11.06.2016, 18:53
Großübung der Feuerwehren in Kranenburg
Leserbrief

KRANENBURG. Am Sonnabend haben fast 100 Kameraden aus fünf Feuerwehren in Kranenburg den Ernstfall geprobt. Das Szenario: In einem Einfamilienhaus ist bei Renovierungsarbeiten ein Brand ausgebrochen. Mindestens fünf Handwerker werden seither vermisst.

Um 17.11 Uhr alarmierte die Rettungsleitstelle des Landkreises die Ehrenamtlichen. Nach und nach rückten die Freiwilligen in Krankenburg, Oldendorf, Blumenthal, Burweg und Brobergen aus. Derweil machte sich bereits dichter Rauch in dem Wohnhaus breit.

Authentizität stand im Vordergrund

Erst vor Ort erfuhren die Männer, dass es sich bei dem Einsatz um eine Übung handelte. Sie verlegten hunderte Meter Schläuche, wagten sich teilweise unter schwerem Atemschutz in das verqualmte Gebäude vor und brachten die Statisten schnell ins Freie.

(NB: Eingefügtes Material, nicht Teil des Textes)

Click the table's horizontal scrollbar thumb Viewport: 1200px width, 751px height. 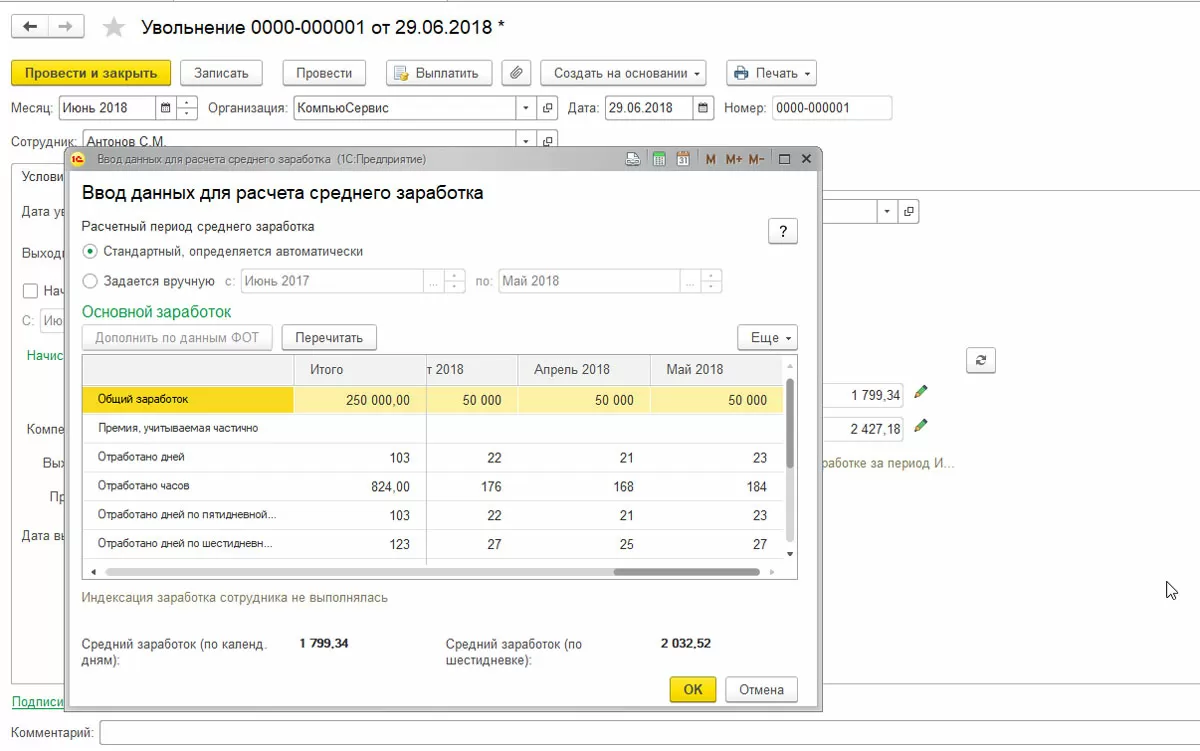[x=686, y=572]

Das Aufgebot bemühte sich um Authentizität. Die Kameraden sperrten die Dorfstraße für den Durchgangsverkehr und nutzten, wie bei einem echten Feuer, eine Wärmebildkamera, um auszuschließen, dass sich in den Mauern noch versteckte Glutnester befinden.

Nachwuchs hatte Freude an der Übung

Mit einem großen Lüfter bliesen sie schließlich den Rauch aus dem leer stehenden Haus. „Ihr könnt abrücken“, sagte Übungsleiter Marcel Brandt nach rund einer Dreiviertelstunde zu einigen Feuerwehrleuten. „Ich bin zufrieden“, lautete sein erstes Fazit.  

 „Bei Bauarbeiten kann immer schnell etwas passieren“, erklärte er den Hintergrund der Aktion. Ein Kollege aus der Kranenburger Wehr habe vor Kurzem das Haus in der Ortsmitte gekauft, das sich ideal dazu eigne, „unsere Einsatzbereitschaft zu testen“.

Vor allem der Nachwuchs im Dorf hatte sichtlich Freude daran, den Freiwilligen bei der Arbeit über die Schulter zu sehen. Nach dem Einsatz trafen sich die Feuerwehrmänner am Gerätehaus zu einer Besprechung und ließen den Abend gemeinsam ausklingen.